## ACTION ITEM
The line containing "The width and height of the screenshot is (1480, 791)." and every line after it, through the last line of the records, are to be transcribed exactly, and nothing else.

GIVEN DATA Start Marker

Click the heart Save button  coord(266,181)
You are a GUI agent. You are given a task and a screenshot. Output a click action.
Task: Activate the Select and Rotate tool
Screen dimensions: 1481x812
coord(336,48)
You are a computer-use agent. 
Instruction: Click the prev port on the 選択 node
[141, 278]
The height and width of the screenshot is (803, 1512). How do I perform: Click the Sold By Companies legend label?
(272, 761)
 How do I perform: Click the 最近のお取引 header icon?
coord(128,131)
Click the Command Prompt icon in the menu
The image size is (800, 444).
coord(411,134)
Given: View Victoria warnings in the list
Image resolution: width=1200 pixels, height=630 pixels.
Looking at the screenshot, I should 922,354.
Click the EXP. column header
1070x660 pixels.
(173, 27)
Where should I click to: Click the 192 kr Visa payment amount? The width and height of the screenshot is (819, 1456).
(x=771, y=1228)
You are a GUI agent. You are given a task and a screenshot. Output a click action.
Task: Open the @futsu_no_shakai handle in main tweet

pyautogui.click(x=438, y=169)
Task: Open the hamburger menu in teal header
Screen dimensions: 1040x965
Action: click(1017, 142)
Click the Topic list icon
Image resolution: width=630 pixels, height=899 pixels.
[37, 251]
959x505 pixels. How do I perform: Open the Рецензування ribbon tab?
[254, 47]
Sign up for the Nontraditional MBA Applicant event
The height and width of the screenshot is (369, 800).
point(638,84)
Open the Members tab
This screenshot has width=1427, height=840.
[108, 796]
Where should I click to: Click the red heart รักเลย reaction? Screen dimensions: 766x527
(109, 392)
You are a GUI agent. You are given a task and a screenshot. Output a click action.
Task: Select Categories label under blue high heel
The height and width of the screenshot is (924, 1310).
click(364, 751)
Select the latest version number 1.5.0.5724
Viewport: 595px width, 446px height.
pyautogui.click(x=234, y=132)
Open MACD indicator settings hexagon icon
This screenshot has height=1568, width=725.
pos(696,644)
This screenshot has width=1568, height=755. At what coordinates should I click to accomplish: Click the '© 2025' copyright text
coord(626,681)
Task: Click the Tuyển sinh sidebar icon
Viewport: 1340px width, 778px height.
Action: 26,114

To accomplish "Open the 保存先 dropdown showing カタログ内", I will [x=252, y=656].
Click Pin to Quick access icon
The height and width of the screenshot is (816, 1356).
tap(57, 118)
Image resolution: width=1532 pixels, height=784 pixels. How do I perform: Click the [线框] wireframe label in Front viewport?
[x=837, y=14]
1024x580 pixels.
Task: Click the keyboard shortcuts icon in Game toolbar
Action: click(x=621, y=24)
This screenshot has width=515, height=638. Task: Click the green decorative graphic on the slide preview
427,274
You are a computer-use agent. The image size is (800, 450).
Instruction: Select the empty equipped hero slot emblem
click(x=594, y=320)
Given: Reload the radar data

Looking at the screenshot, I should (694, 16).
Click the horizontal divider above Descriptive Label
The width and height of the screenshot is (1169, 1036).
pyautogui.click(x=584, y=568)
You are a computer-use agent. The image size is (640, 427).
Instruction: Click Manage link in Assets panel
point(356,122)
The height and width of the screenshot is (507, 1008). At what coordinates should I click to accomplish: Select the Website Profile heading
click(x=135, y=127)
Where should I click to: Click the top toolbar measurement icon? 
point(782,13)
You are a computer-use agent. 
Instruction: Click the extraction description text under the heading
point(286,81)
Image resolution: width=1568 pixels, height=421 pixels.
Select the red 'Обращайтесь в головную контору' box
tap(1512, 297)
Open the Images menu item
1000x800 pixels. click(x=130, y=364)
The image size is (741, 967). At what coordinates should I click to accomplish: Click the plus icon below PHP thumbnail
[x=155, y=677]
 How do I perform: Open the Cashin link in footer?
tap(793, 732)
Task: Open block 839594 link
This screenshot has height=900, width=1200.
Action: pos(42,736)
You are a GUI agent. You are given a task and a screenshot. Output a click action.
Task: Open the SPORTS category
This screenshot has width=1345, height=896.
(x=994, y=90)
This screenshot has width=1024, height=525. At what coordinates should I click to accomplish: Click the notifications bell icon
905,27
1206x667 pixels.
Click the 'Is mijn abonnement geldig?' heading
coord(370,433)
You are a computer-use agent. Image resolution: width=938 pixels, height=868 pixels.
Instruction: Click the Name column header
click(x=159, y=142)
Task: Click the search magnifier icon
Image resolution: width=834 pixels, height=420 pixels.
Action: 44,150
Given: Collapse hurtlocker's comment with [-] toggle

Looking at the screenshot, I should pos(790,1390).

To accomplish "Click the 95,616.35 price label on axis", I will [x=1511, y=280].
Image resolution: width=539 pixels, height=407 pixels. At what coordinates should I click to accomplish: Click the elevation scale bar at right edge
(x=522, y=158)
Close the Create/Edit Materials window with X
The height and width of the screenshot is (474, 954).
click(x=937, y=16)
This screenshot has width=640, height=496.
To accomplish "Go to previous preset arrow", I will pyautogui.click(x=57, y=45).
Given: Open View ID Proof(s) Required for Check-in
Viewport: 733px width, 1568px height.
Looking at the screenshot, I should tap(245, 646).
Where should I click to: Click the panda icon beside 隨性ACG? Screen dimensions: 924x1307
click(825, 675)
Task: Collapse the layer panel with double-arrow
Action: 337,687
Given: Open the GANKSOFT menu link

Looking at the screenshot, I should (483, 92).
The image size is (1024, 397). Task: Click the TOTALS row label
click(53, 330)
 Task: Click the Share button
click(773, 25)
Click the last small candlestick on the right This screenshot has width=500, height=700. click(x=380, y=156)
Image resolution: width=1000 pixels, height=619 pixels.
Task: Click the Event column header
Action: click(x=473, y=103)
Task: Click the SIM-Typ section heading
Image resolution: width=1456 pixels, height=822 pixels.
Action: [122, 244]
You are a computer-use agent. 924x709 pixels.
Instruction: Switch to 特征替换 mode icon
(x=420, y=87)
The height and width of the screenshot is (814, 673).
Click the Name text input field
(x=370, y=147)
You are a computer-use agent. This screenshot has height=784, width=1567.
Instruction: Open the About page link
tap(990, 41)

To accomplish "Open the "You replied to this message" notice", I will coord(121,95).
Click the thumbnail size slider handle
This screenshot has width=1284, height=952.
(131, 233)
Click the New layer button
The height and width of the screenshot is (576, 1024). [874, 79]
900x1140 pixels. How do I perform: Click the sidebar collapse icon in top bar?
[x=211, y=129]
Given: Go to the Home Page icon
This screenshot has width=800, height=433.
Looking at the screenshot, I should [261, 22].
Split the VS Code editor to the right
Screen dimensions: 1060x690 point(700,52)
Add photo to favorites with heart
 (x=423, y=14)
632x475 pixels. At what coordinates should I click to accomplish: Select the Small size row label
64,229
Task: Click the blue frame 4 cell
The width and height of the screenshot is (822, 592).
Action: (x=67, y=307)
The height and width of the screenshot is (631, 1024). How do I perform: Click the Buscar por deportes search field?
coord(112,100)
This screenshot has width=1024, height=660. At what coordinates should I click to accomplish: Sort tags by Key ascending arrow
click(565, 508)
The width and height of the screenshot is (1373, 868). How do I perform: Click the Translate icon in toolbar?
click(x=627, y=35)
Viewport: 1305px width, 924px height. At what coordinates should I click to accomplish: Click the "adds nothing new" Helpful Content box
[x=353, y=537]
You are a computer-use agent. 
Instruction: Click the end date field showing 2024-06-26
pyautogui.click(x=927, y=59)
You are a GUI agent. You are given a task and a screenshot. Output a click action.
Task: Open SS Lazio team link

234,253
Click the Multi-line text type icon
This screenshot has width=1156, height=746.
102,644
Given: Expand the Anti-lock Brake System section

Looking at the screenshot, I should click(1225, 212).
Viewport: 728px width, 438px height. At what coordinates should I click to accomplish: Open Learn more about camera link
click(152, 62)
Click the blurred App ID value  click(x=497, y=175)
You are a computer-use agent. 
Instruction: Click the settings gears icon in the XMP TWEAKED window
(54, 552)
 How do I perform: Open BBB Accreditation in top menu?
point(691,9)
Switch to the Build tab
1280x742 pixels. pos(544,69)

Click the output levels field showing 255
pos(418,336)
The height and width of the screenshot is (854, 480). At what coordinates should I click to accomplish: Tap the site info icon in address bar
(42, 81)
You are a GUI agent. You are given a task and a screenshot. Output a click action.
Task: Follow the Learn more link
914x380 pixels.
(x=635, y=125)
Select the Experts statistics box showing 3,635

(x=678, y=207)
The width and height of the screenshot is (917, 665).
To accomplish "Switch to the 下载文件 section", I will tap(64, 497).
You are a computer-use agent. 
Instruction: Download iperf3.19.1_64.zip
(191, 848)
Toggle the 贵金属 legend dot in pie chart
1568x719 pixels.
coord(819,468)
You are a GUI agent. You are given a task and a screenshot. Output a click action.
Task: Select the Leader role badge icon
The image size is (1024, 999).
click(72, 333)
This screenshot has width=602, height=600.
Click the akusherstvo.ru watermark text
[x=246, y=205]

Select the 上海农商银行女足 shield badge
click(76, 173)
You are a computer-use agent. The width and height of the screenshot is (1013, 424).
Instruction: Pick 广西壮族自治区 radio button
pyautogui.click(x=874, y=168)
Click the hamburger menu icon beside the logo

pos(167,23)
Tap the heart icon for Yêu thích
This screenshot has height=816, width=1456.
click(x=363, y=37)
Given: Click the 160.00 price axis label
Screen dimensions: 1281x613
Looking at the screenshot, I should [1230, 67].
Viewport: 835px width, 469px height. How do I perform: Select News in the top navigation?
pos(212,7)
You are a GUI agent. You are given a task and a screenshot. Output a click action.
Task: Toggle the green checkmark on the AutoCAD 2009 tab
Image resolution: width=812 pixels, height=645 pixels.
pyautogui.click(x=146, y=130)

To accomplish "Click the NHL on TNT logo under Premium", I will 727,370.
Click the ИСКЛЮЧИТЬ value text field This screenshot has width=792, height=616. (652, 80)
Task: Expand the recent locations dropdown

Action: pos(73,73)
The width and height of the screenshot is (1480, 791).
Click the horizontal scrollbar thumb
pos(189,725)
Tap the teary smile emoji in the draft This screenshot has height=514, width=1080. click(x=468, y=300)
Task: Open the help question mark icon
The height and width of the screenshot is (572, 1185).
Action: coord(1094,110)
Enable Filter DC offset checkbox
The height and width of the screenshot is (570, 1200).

GIVEN DATA End Marker

## ANSWER BOX
The width and height of the screenshot is (1480, 791).
Click the horizontal scrollbar thumb
pos(189,725)
Tap the teary smile emoji in the draft This screenshot has height=514, width=1080. click(x=468, y=300)
Task: Open the help question mark icon
The height and width of the screenshot is (572, 1185).
Action: coord(1094,110)
Enable Filter DC offset checkbox
The height and width of the screenshot is (570, 1200).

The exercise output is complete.